The northern hemisphere rugby fraternity was up in arms at the weekend as the International Rugby Board introduced the new law interpretations already in operation in the Super 14.
Peter Bills, IOL
Howls of protest greeted the decision by the IRB to introduce the new, strict interpretations midway through the Six Nations Championship.
Irish coach Declan Kidney did not criticise South African referee Craig Joubert, who handled the Ireland-Wales match in Dublin and penalised players frequently at the breakdown.
He said afterwards: “In terms of Craig, he had a good game. I think he is a top class referee. But I think there is another discussion to be had; changing the emphasis on something in mid-competition seems extraordinary, especially in a competition the size of the Six Nations.”
Another South African referee, Marius Jonker, tried to do the same as Joubert in the Scotland-England match, which ended in a boring 15-15 draw at Murrayfield. Nine penalty goals and a drop goal were the only scores on a day of shocking rugby, which was a dire indictment of both countries.
But Jonker was criticised afterwards for not being tougher on England. Three times he warned England captain Steve Borthwick that yellow cards would be used if the infringing did not stop. It didn’t, yet he didn’t use the sanction.
In Edinburgh, fear ruled. Neither side were prepared to take any chance or open up. Scotland played what little rugby there was, which wasn’t much at all.
England substitute Tony Flood, who replaced the injured Jonny Wilkinson, had a late chance to snatch an unjustified victory, but his penalty attempt fell short.
So, two trophies will be up for grabs on the final Saturday of the championship this weekend. France are on course for their first Grand Slam since 2004 after crushing Italy 46-20 in Paris on Sunday. They will win the title and a coveted Slam if they beat England under lights at Stade de France on Saturday evening.

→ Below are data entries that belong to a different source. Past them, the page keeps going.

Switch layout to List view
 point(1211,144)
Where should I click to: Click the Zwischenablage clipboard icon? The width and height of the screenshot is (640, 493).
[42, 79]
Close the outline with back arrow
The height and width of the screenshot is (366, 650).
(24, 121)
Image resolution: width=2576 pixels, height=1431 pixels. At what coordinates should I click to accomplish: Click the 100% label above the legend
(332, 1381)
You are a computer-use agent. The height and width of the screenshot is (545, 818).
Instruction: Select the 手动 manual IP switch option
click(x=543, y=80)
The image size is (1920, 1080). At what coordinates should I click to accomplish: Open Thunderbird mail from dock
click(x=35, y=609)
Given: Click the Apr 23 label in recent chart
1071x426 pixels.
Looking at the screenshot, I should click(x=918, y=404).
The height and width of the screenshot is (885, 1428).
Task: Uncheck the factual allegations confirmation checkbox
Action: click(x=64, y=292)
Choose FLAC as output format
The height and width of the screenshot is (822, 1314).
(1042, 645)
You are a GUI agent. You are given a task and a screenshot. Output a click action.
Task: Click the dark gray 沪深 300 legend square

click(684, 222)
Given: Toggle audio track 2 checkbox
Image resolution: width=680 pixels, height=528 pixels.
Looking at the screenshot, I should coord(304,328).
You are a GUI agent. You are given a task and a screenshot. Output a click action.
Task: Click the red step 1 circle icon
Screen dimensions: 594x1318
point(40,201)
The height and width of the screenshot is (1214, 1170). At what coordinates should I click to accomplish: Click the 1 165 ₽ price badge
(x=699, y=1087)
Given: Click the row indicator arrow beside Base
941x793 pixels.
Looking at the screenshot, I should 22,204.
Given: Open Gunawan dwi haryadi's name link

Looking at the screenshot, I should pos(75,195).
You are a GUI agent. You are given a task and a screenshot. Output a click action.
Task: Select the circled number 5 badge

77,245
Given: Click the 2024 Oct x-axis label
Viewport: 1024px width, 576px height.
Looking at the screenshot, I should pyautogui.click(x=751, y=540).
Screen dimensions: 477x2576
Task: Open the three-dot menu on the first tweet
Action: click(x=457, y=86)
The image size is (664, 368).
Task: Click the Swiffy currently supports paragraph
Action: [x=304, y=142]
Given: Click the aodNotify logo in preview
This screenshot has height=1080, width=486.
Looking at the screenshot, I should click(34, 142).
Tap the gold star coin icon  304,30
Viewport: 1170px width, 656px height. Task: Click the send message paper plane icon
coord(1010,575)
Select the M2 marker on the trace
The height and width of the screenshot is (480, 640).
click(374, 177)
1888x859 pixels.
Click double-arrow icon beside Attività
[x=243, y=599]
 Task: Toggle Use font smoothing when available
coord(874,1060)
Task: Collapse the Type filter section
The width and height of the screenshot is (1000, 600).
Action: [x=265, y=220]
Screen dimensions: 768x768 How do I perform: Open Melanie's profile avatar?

The French ran away with the game against Italy, scoring tries at will throughout the match.
No.8 Imanol Harinordoquy started the landslide with a try after six minutes and they added two further tries by centre David Marty by halftime.
It was 22-3 at the interval and tries in the second half by Marc Andreu, Yannick Jauzion and Alexandre Lapandry pulled France well clear.
But two tries for Italy in five minutes by lock Carlo del Fava and substitute Pablo Cannavosio showed that their spirit remained strong. From 46-6 down, they fought back to 46-20.
But even if, as expected, France triumph this weekend, Ireland can win their fifth Triple Crown in seven years if they beat Scotland in Dublin.
Ireland set up that chance with a comprehensive 27-12 victory over Wales at Croke Park, outscoring Warren Gatland’s men three tries to nil. Wing Keith Earls got two and scrumhalf Tomas O’Leary the other.
Wales were a huge disappointment. They had far more ball than the Irish and made 187 passes, yet achieved only one line-break.
“We are very disappointed with the outcome and our execution,” Gatland admitted.